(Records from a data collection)
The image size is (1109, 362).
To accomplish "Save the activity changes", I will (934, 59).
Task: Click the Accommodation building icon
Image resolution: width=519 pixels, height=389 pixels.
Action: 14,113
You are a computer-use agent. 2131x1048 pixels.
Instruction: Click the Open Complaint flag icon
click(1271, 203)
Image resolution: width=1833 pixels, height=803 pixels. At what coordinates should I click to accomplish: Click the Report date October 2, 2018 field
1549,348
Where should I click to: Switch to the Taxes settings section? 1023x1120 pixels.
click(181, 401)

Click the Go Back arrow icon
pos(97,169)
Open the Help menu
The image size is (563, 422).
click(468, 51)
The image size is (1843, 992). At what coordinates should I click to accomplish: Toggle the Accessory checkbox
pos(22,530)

#### What the exercise asks
Output exactly the line containing "You are a computer-use" together with every line after it, ending at the final line of the entries.

#### Result of the exercise
You are a computer-use agent. 2131x1048 pixels.
Instruction: Click the Open Complaint flag icon
click(1271, 203)
Image resolution: width=1833 pixels, height=803 pixels. At what coordinates should I click to accomplish: Click the Report date October 2, 2018 field
1549,348
Where should I click to: Switch to the Taxes settings section? 1023x1120 pixels.
click(181, 401)

Click the Go Back arrow icon
pos(97,169)
Open the Help menu
The image size is (563, 422).
click(468, 51)
The image size is (1843, 992). At what coordinates should I click to accomplish: Toggle the Accessory checkbox
pos(22,530)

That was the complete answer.